An Expert Committee was appointed to investigate these questions and the Premier of Assam, Mr. G. N. Bardoloi himself led the deputation before the Committee. While the Committee conceded that a portion of the export duty on jute could be given to Bengal (a small portion of which comes to Assam also) and that a portion of the excise duty on tobacco might be given to the Province of Madras, the Committee did not consider it desirable to concede anything in favour of Assam on account of tea and petroleum produced in Assam. Is this just and equitable? Assam is kept under this system of eternal doles from the Centre. It passes our comprehension why this difference is made. Is it because Assam does not have a strong voice in the Centre? For many years during the rule of the British, Assam has been crying hoarse against this injustice committed by the central financial authorities in the past; but all our cries and condemnation of that injustice have gone unheeded by the Centre. Why reduce this producing province which could have had enough to support itself to a state of a beggar perpetually? Sir, I hope any strengthening of the Centre financially in this manner while robbing a province of its legitimate right will not be supported by any one. I believe that this just House with reasonable minds and sympathetic hearts will see that the province gets a fair deal. Facts should be faced.
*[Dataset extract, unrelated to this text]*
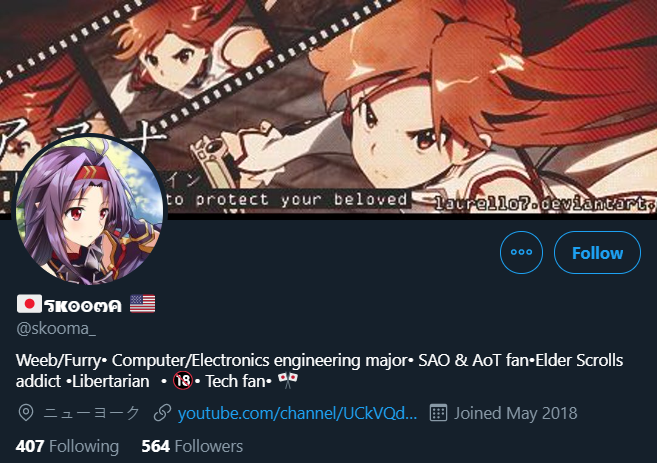Click the chain link icon beside URL
This screenshot has height=463, width=657.
(x=162, y=413)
I think myself that the authorities have been so busy with other matters that their attention could not be drawn in the past to this matter of life and death for Assam. We are today appealing to all the Honourable Members to come to our rescue at this time. Let it not be forgotten that Assam is a Frontier province which is subject to aggression from all sides. It is the duty of the whole Union to attend to this from the very beginning before evil days come. It is also very necessary for India to keep the bordering areas supplied with the necessities of life in order to keep them satisfied, otherwise adverse elements will cause great trouble which may cost India ten times more than the amount of money which may be spent during peaceful time. It will be a shortsighted policy to deprive our Assam province of its export duty on tea and to reduce its legitimate share of excise duties on tea and petroleum etc. In the past the bureaucratic Government overlooked the claims of backward provinces like Assam or Orissa, but how can we imagine that this Constituent Assembly will allow the perpetuation of the same wrong which was by the alien Government? I hope, Sir, that when the amendments to right this wrong are brought before this House, they will receive full support from all the Members of this august Assembly.
Before I close, Sir, I must also say that adult franchise is necessary as the basis of election. The people everywhere must feel that freedom has come to them and that they have a share in the shaping of the administration of the country. This has been the hope given by the Congress in the past and any deviation from this principle will cause disappointment and arouse agitation in the country. It is true that the common man in the villages does not understand much, but it is the duty of the politicians to educate the common man in the right direction. We have adopted democratic principles, and the salvation of our country is to educate the common man and trust that he will be guided to exercise his right of franchise in the right direction.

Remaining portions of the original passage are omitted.